- _Challenge_:
Rewrite all of the material below, replacing "screenshot" with "screen capture" and keeping everything else the same. Omit the pictures from your answer.

____ Input for this task

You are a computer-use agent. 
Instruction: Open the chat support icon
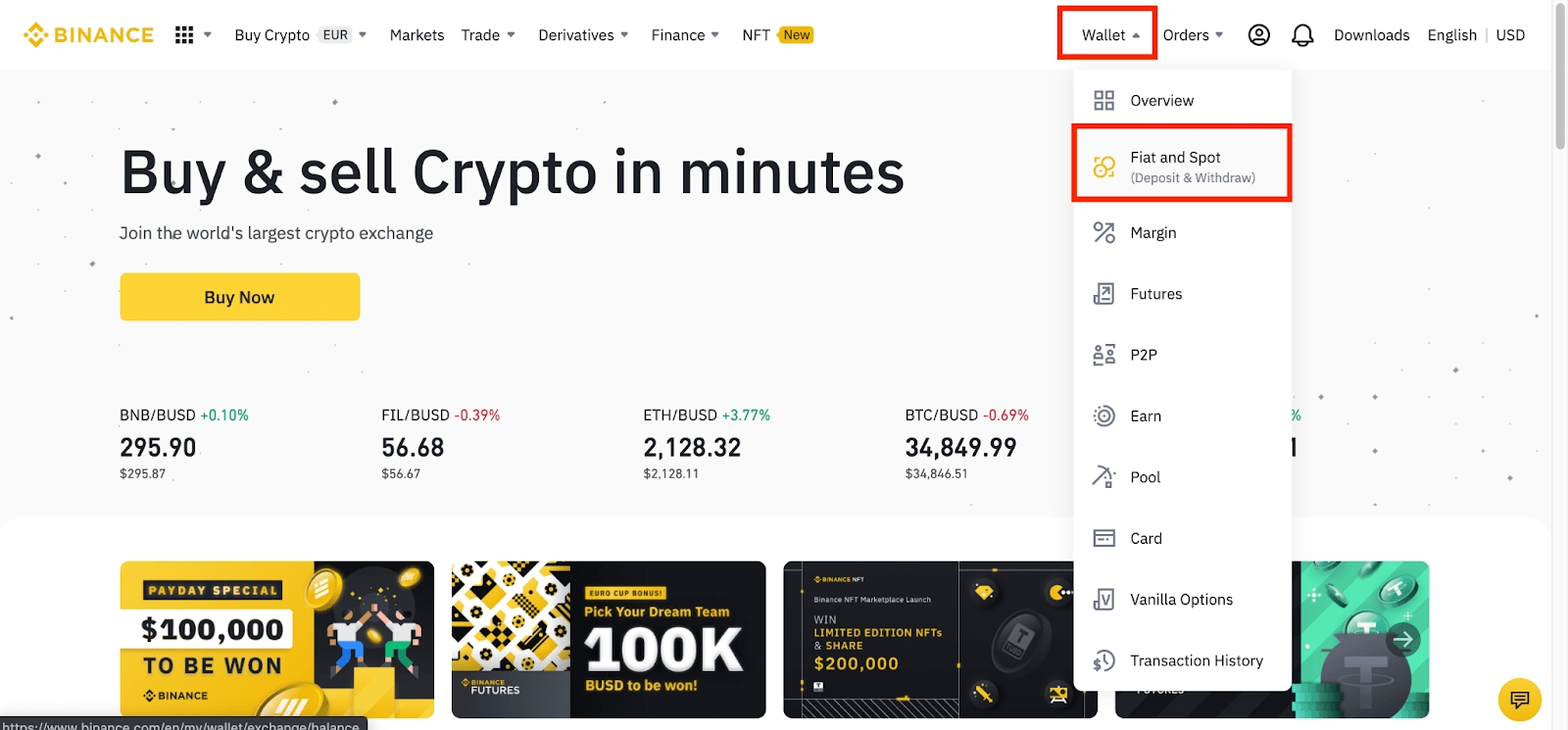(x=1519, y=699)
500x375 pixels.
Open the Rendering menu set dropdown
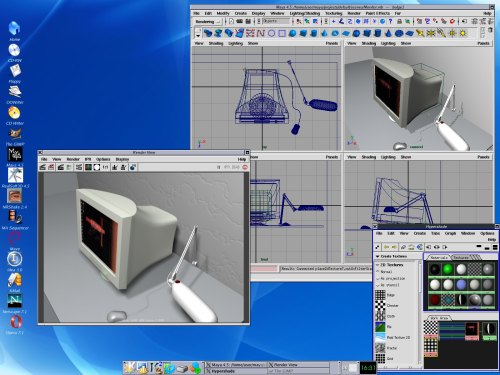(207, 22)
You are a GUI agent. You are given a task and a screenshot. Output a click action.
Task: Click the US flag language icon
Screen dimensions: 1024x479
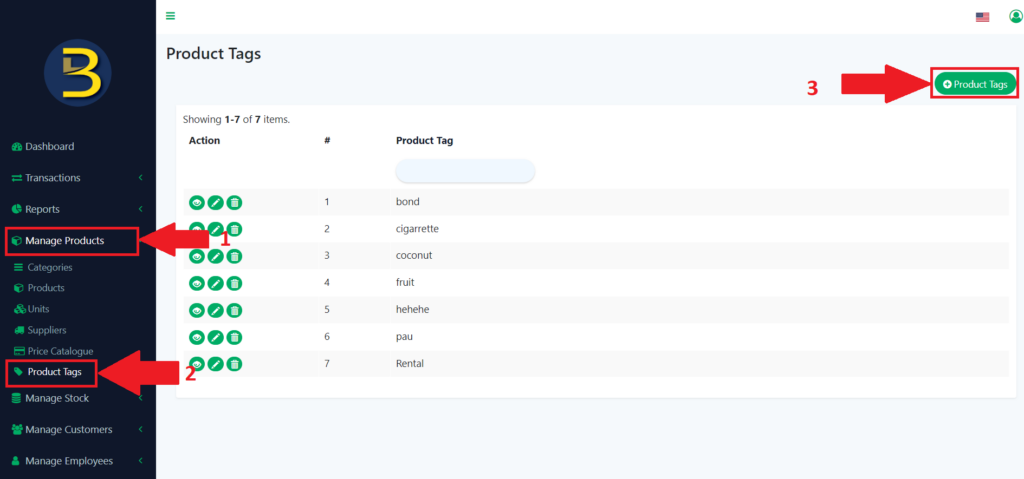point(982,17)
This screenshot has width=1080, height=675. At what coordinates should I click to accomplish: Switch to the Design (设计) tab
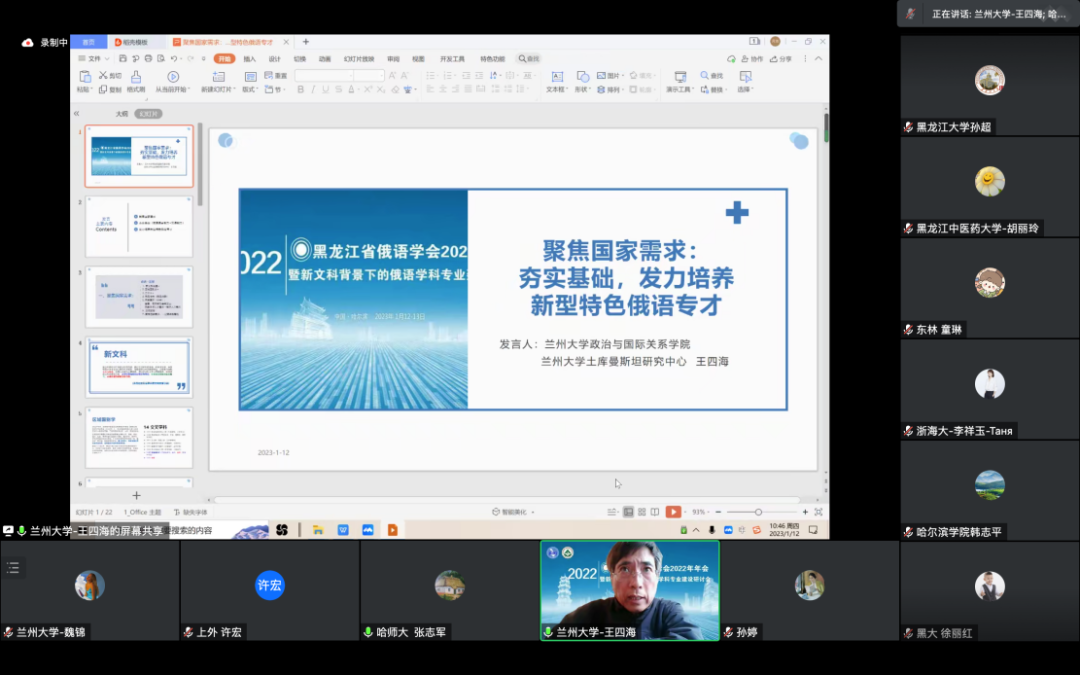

________

- _Solved problem_:
You are a computer-use agent. 
Instruction: Open the chat support icon
(x=1519, y=699)
500x375 pixels.
Open the Rendering menu set dropdown
(207, 22)
You are a GUI agent. You are given a task and a screen capture. Output a click action.
Task: Click the US flag language icon
Screen dimensions: 1024x479
point(982,17)
This screen capture has width=1080, height=675. At what coordinates should I click to accomplish: Switch to the Design (设计) tab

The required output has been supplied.